• GIVEN INSTRUCTION
Report every line of the items below that contains the string "Database". Case matters.

^^^^

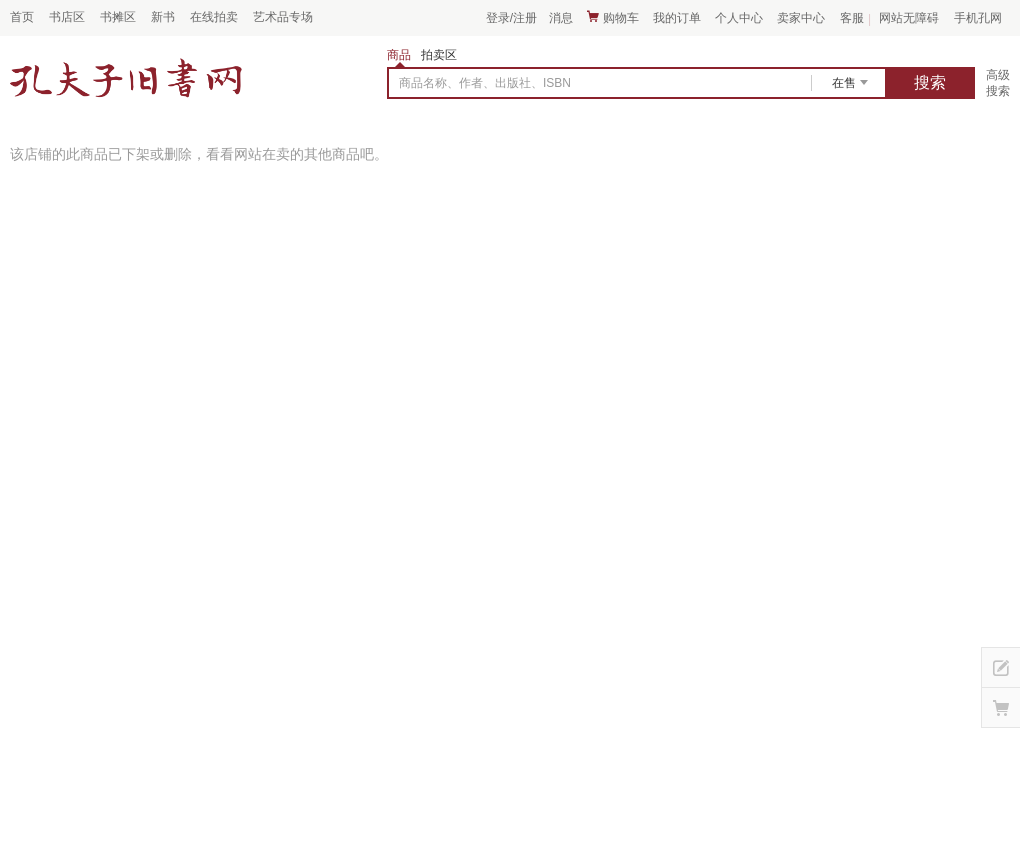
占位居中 (126, 78)
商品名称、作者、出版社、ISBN (485, 83)
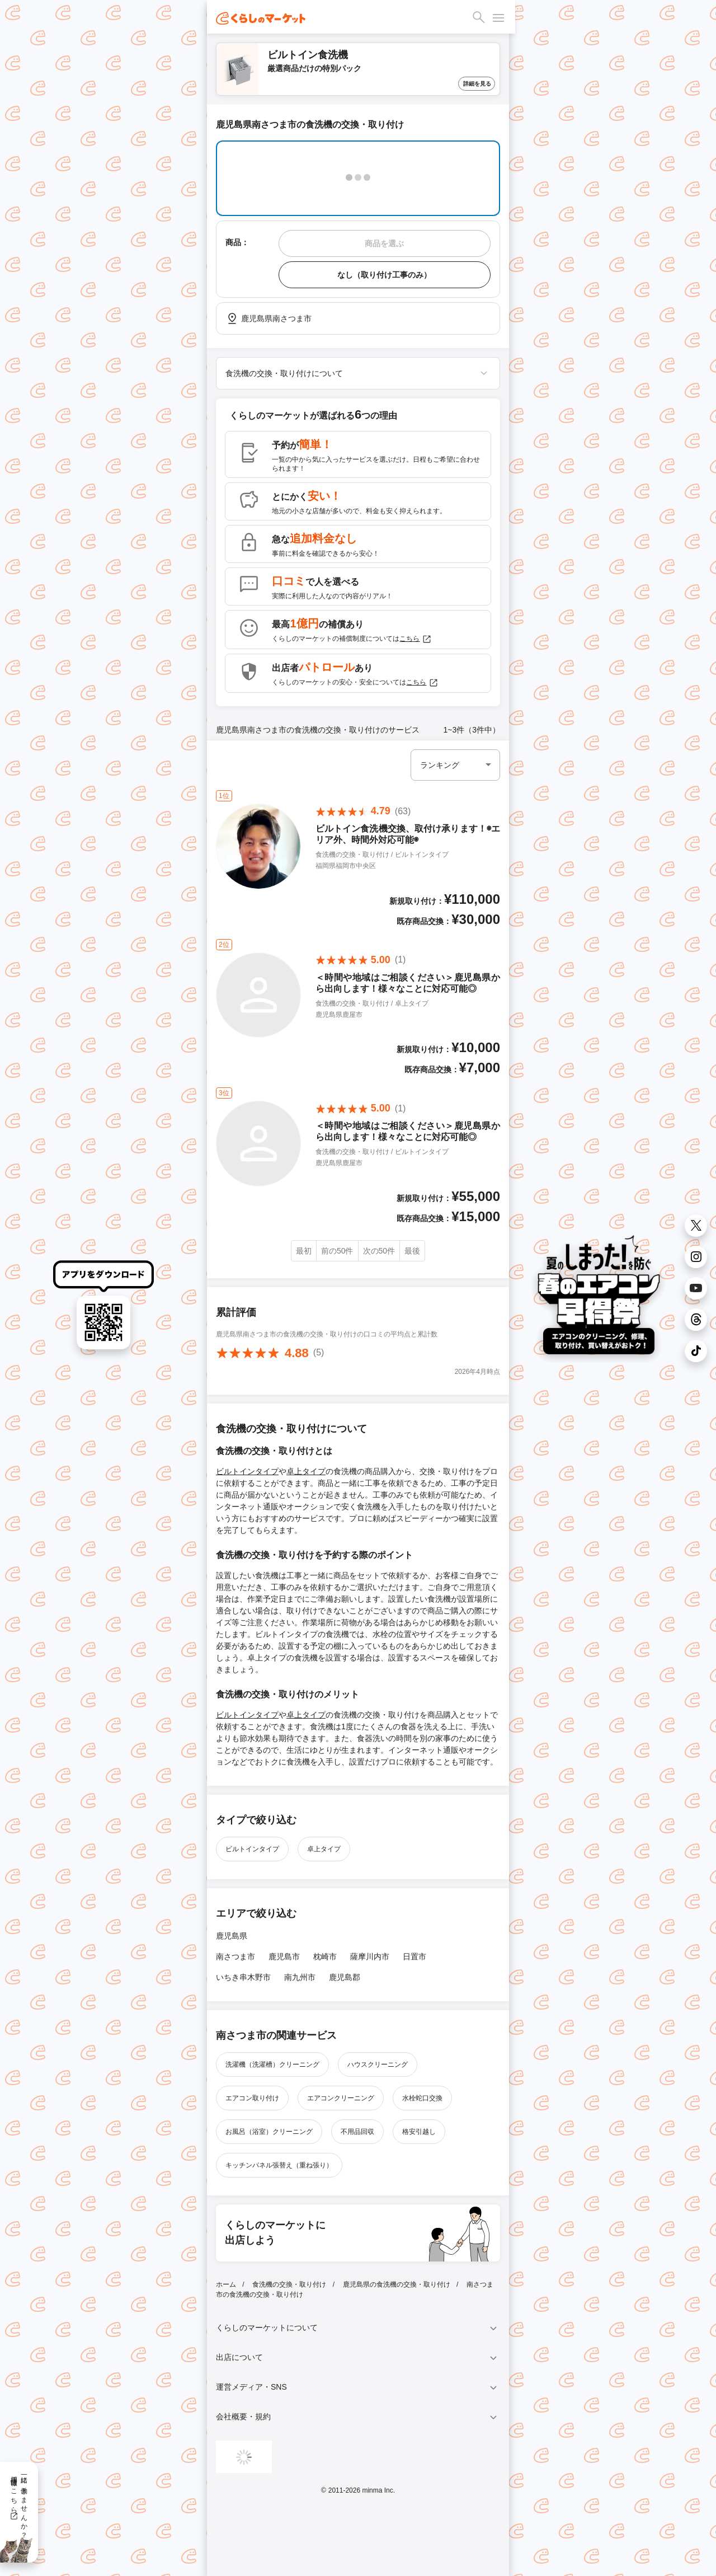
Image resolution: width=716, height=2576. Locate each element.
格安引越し (419, 2132)
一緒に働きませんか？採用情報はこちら (19, 2503)
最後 (412, 1250)
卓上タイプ (306, 1471)
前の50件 (337, 1250)
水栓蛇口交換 (422, 2098)
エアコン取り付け (252, 2098)
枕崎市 (325, 1956)
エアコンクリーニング (340, 2098)
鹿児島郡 (344, 1977)
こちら (415, 639)
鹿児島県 (231, 1935)
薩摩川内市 (369, 1956)
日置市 (414, 1956)
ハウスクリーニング (377, 2064)
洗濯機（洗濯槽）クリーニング (272, 2064)
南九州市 (299, 1977)
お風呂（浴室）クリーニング (269, 2132)
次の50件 (379, 1250)
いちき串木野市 (243, 1977)
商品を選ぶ (384, 243)
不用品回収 (357, 2132)
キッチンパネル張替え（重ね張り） (279, 2165)
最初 (304, 1250)
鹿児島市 (284, 1956)
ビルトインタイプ (247, 1471)
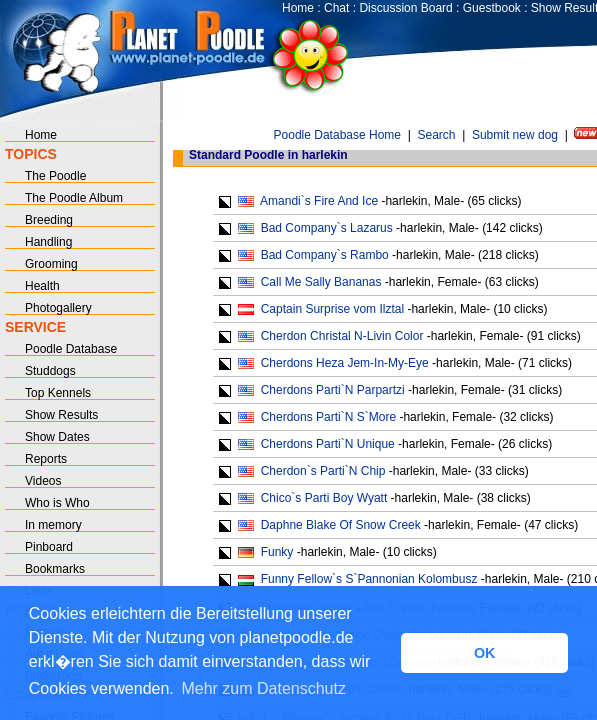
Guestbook (492, 8)
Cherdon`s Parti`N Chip (323, 471)
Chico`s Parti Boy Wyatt (324, 498)
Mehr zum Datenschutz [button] (263, 688)
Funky (277, 552)
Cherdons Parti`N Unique (328, 444)
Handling (48, 242)
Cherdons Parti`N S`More (328, 417)
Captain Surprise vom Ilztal (332, 309)
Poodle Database (71, 349)
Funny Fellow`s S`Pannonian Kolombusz (369, 579)
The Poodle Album (74, 198)
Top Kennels (58, 393)
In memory (53, 525)
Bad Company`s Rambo (325, 255)
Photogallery (58, 308)
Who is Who (57, 503)
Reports (46, 459)
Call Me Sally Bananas (321, 282)
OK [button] (485, 653)
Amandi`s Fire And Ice (319, 201)
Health (42, 286)
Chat (336, 8)
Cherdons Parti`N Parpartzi (333, 390)
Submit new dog (515, 135)
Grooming (51, 264)
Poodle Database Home (337, 135)
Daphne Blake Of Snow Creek (341, 525)
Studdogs (50, 371)
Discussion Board (405, 8)
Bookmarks (55, 569)
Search (436, 135)
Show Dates (57, 437)
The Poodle (55, 176)
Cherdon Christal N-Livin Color (342, 336)
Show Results (61, 415)
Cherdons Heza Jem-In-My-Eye (345, 363)
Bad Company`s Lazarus (327, 228)
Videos (43, 481)
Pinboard (49, 547)
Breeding (49, 220)
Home (298, 8)
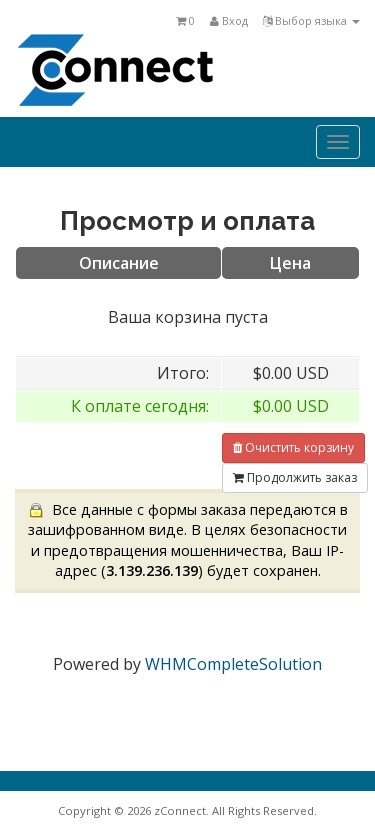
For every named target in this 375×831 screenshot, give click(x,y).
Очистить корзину (293, 447)
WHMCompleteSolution (233, 664)
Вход (229, 20)
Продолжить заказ (295, 477)
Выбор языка (311, 20)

^^^^

• RESULT OF THE EXERCISE
Poodle Database (71, 349)
Poodle Database Home (337, 135)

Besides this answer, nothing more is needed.